Testing Database Engines via Query Plan Guidance
- URL: http://arxiv.org/abs/2312.17510v1
- Date: Fri, 29 Dec 2023 08:09:47 GMT
- Title: Testing Database Engines via Query Plan Guidance
- Authors: Jinsheng Ba, Manuel Rigger
- Abstract summary: We propose the concept of Query Plan Guidance (QPG) for guiding automated testing towards "interesting" test cases.
We apply our method to three mature, widely-used, and diverse database systems-DBite, TiDB, and Cockroach-and found 53 unique, previously unknown bugs.
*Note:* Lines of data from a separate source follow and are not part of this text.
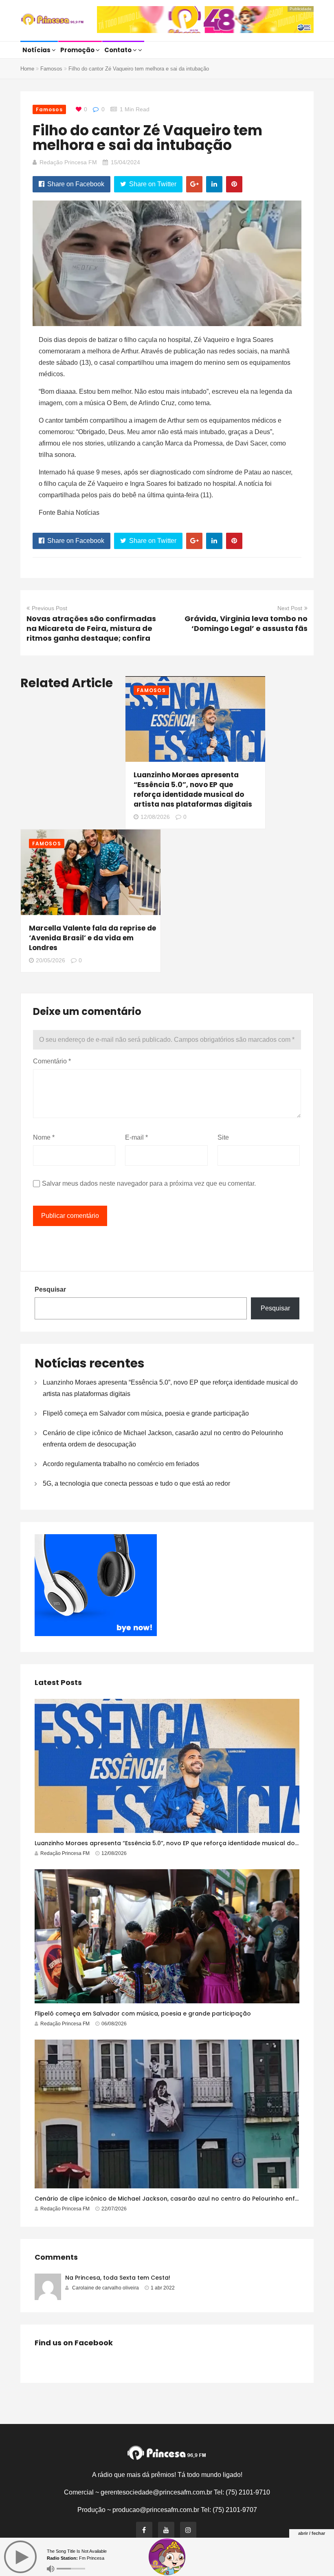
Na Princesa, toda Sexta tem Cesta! (117, 2278)
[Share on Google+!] (194, 184)
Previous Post (49, 608)
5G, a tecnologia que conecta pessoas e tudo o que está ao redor (136, 1483)
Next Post (289, 608)
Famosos (51, 69)
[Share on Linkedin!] (214, 184)
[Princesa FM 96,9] (52, 20)
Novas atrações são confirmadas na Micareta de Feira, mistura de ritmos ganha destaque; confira (91, 628)
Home (27, 69)
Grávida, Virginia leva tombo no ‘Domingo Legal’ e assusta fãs (246, 623)
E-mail (136, 1137)
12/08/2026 (155, 817)
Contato (118, 50)
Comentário (52, 1061)
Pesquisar (50, 1289)
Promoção (78, 50)
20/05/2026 (50, 960)
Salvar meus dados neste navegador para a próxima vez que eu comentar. (149, 1183)
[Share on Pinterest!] (234, 184)
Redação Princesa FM (68, 162)
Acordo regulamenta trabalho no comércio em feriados (121, 1463)
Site (223, 1137)
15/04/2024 (125, 162)
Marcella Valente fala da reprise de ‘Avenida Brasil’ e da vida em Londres (92, 938)
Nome (44, 1137)
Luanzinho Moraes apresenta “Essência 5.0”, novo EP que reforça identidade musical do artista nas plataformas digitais (193, 789)
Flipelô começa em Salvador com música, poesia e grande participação (146, 1413)
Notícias (37, 50)
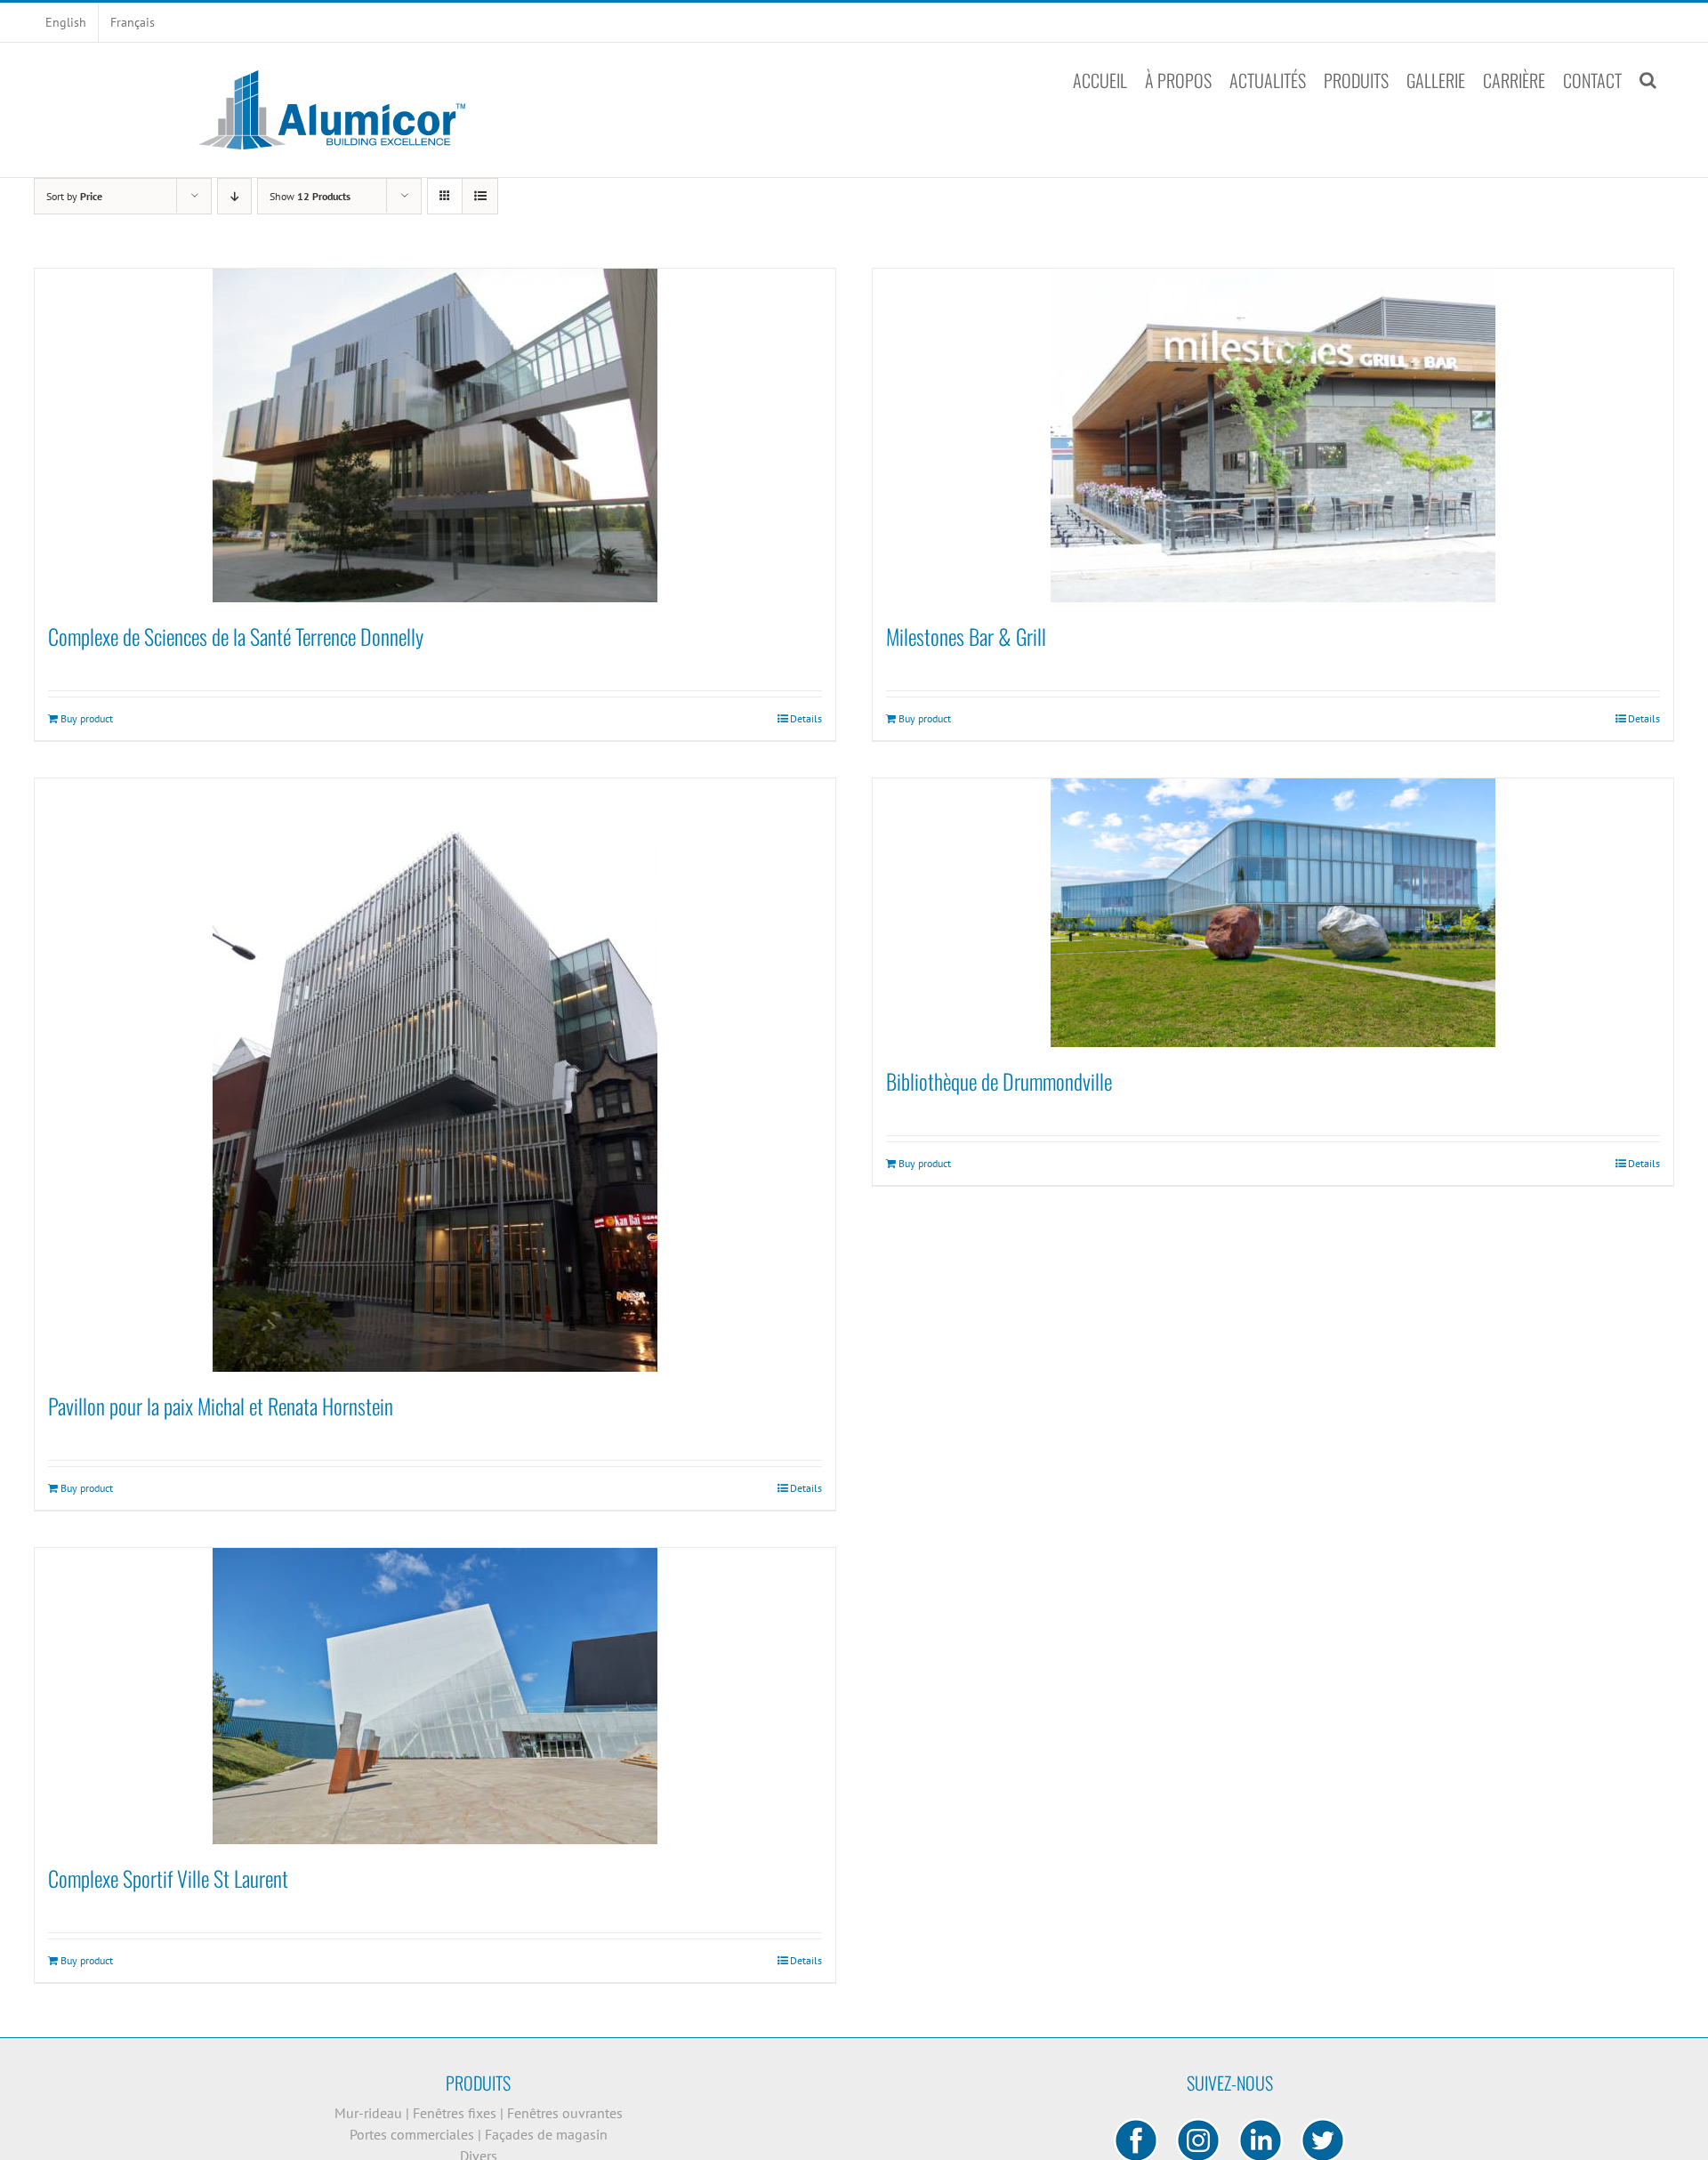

- Score: 6.789710498230718
- License: http://arxiv.org/licenses/nonexclusive-distrib/1.0/
- Abstract: Database systems are widely used to store and query data. Test oracles have
been proposed to find logic bugs in such systems, that is, bugs that cause the
database system to compute an incorrect result. To realize a fully automated
testing approach, such test oracles are paired with a test case generation
technique; a test case refers to a database state and a query on which the test
oracle can be applied. In this work, we propose the concept of Query Plan
Guidance (QPG) for guiding automated testing towards "interesting" test cases.
SQL and other query languages are declarative. Thus, to execute a query, the
database system translates every operator in the source language to one of
potentially many so-called physical operators that can be executed; the tree of
physical operators is referred to as the query plan. Our intuition is that by
steering testing towards exploring diverse query plans, we also explore more
interesting behaviors-some of which are potentially incorrect. To this end, we
propose a mutation technique that gradually applies promising mutations to the
database state, causing the DBMS to create diverse query plans for subsequent
queries. We applied our method to three mature, widely-used, and
extensively-tested database systems-SQLite, TiDB, and CockroachDB-and found 53
unique, previously unknown bugs. Our method exercises 4.85-408.48X more unique
query plans than a naive random generation method and 7.46X more than a code
coverage guidance method. Since most database systems-including commercial
ones-expose query plans to the user, we consider QPG a generally applicable,
black-box approach and believe that the core idea could also be applied in
other contexts (e.g., to measure the quality of a test suite).